Set down the records once more, please, exactly and with the pictures left out.
______________________________
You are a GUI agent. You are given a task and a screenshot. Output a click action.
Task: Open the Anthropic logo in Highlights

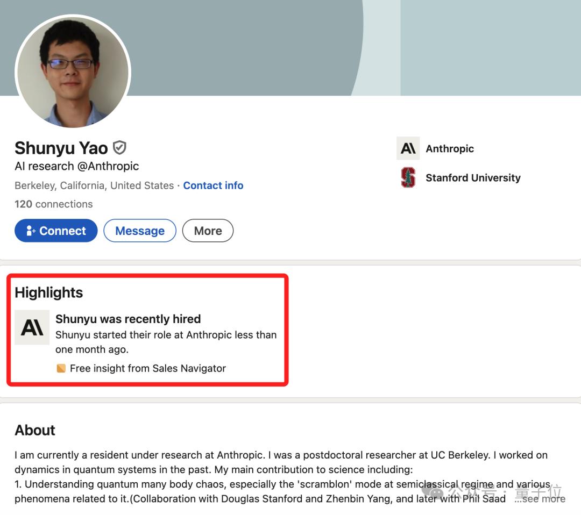(32, 327)
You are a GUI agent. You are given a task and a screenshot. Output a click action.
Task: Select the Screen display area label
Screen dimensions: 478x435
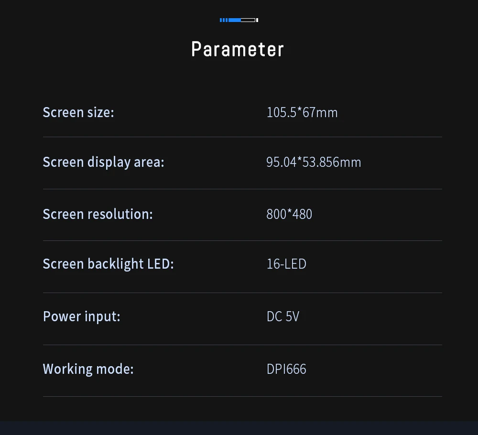pyautogui.click(x=104, y=162)
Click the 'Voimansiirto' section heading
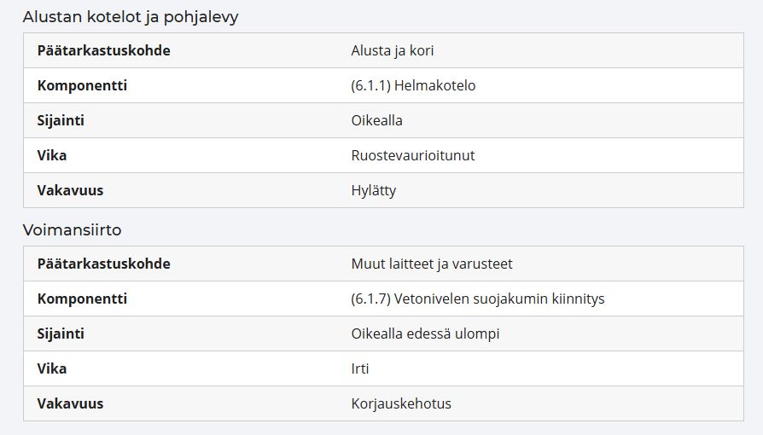This screenshot has width=763, height=435. pyautogui.click(x=72, y=229)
______________________________
RESULT FOR THIS EXERCISE:
You are a GUI agent. You are given a task and a screenshot. Output a click action.
Task: Open the Anthropic logo in Highlights

(32, 327)
You are a GUI agent. You are given a task and a screenshot. Output a click action.
Task: Select the Screen display area label
Screen dimensions: 478x435
pyautogui.click(x=104, y=162)
Click the 'Voimansiirto' section heading
This screenshot has width=763, height=435. pyautogui.click(x=72, y=229)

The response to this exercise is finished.